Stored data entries
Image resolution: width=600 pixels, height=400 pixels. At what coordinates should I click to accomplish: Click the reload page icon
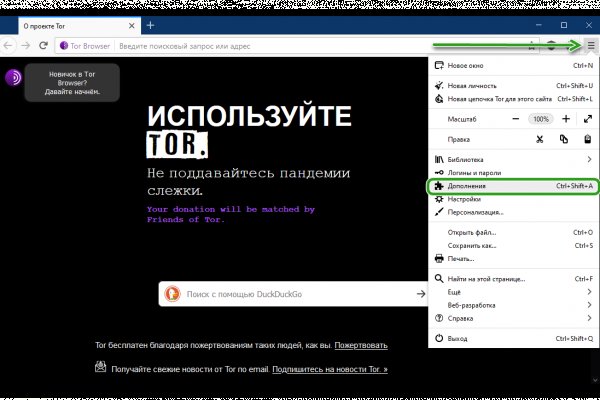click(44, 46)
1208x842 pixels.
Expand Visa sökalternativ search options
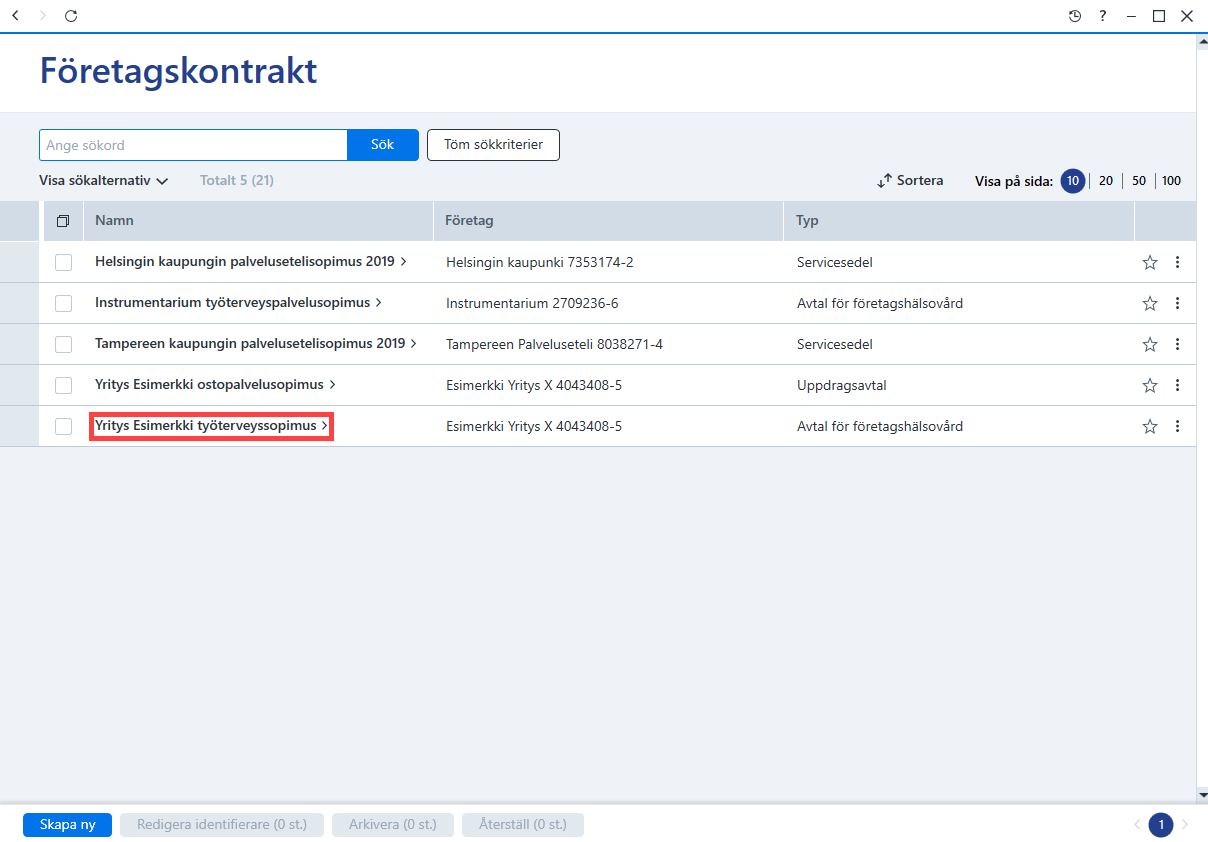point(103,181)

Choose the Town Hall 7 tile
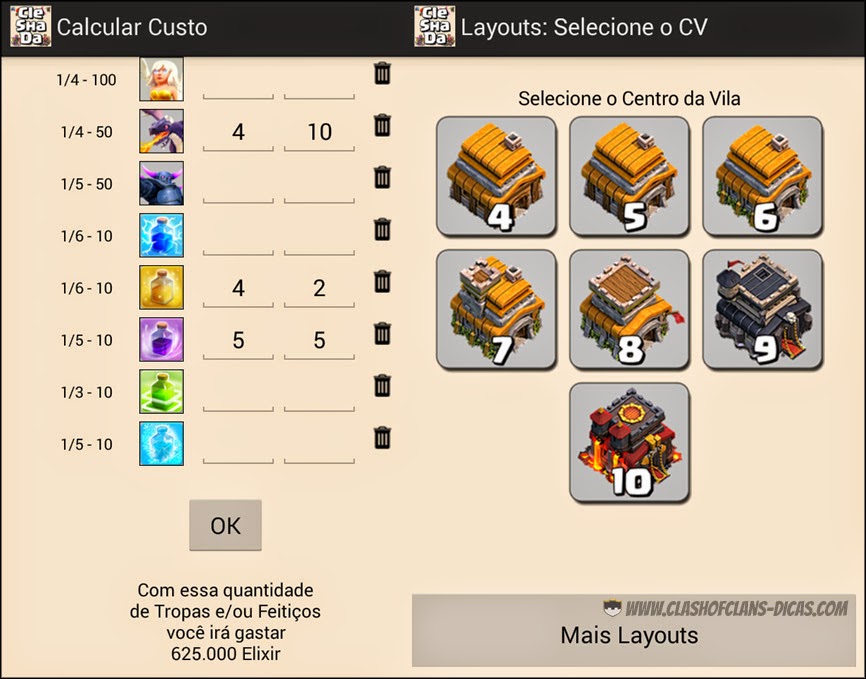pyautogui.click(x=496, y=309)
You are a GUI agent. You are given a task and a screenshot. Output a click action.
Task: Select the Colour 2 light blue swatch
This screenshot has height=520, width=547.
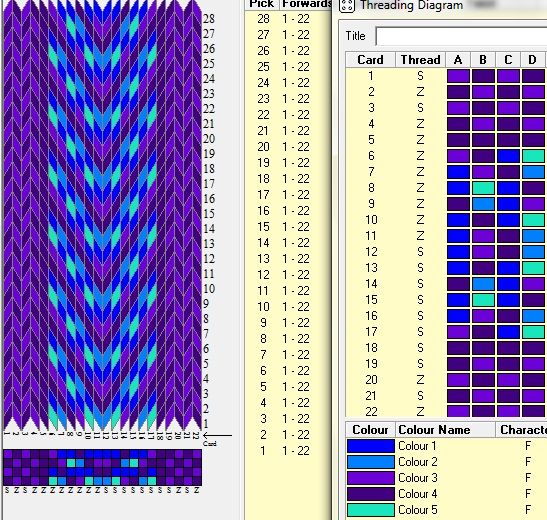tap(371, 462)
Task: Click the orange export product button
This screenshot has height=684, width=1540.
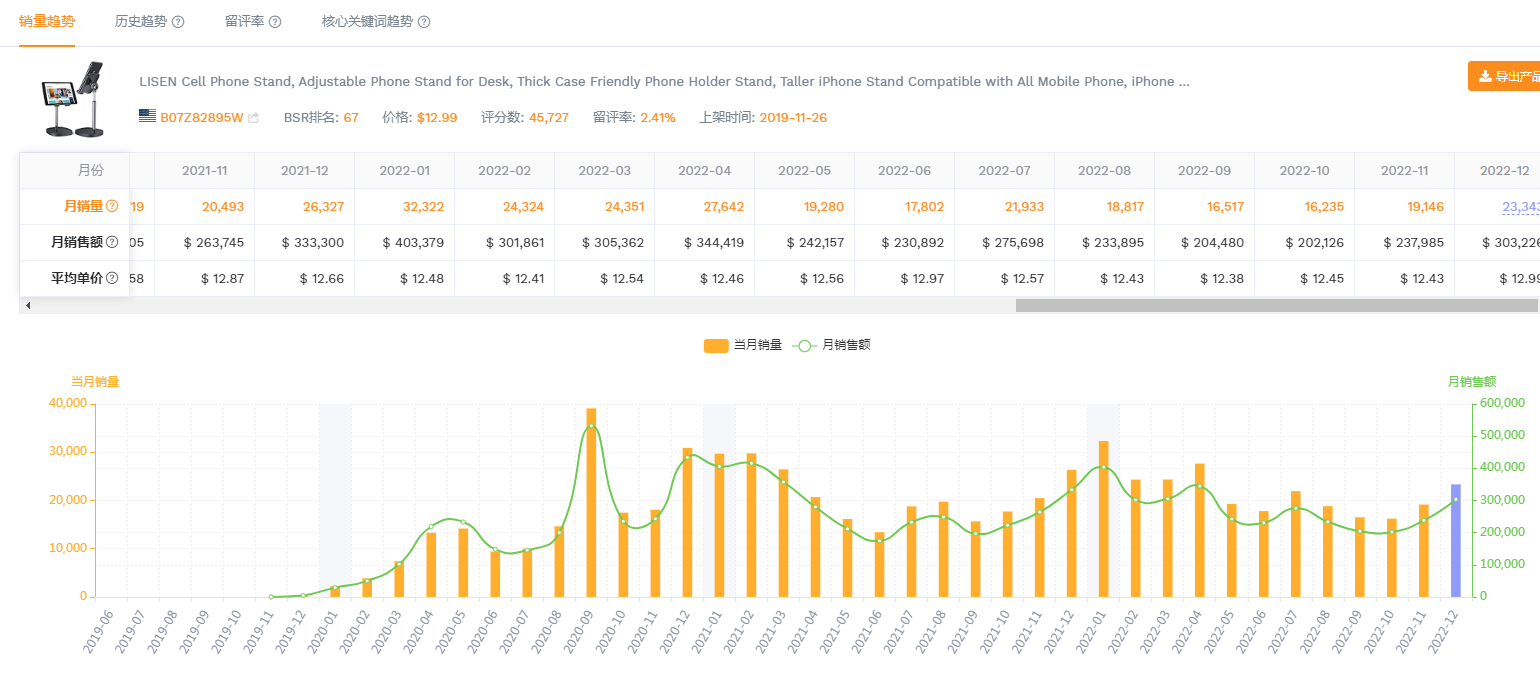Action: (x=1504, y=76)
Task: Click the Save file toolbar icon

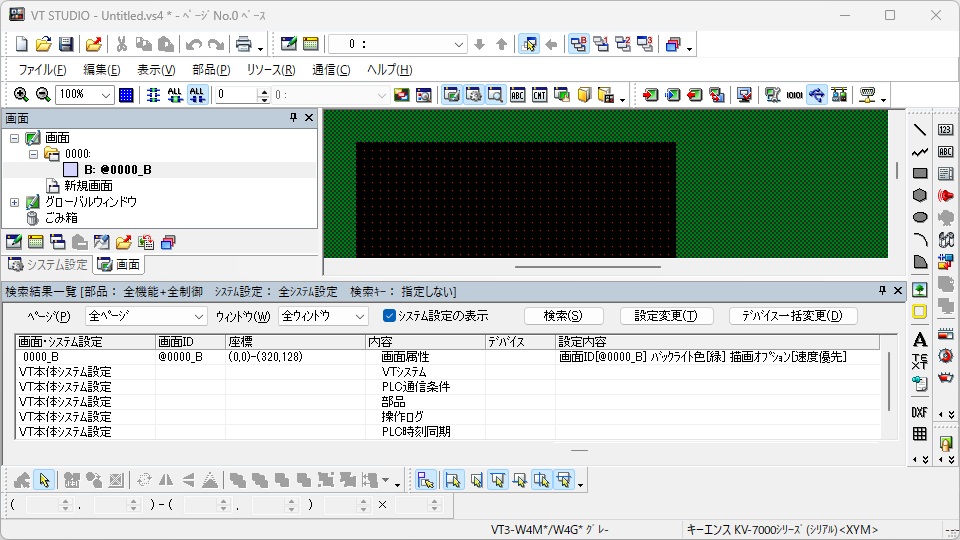Action: tap(66, 44)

**To do:** Each record above should be duplicated word for word, with no pictures included.

**Result:**
Image resolution: width=600 pixels, height=400 pixels. At what coordinates should I click to accomplish: Click the reload page icon
click(44, 46)
1208x842 pixels.
Expand Visa sökalternativ search options
point(103,181)

Choose the Town Hall 7 tile
pyautogui.click(x=496, y=309)
You are a GUI agent. You are given a task and a screenshot. Output a click action.
Task: Select the Colour 2 light blue swatch
This screenshot has height=520, width=547.
tap(371, 462)
Task: Click the orange export product button
This screenshot has height=684, width=1540.
Action: (x=1504, y=76)
Task: Click the Save file toolbar icon

Action: tap(66, 44)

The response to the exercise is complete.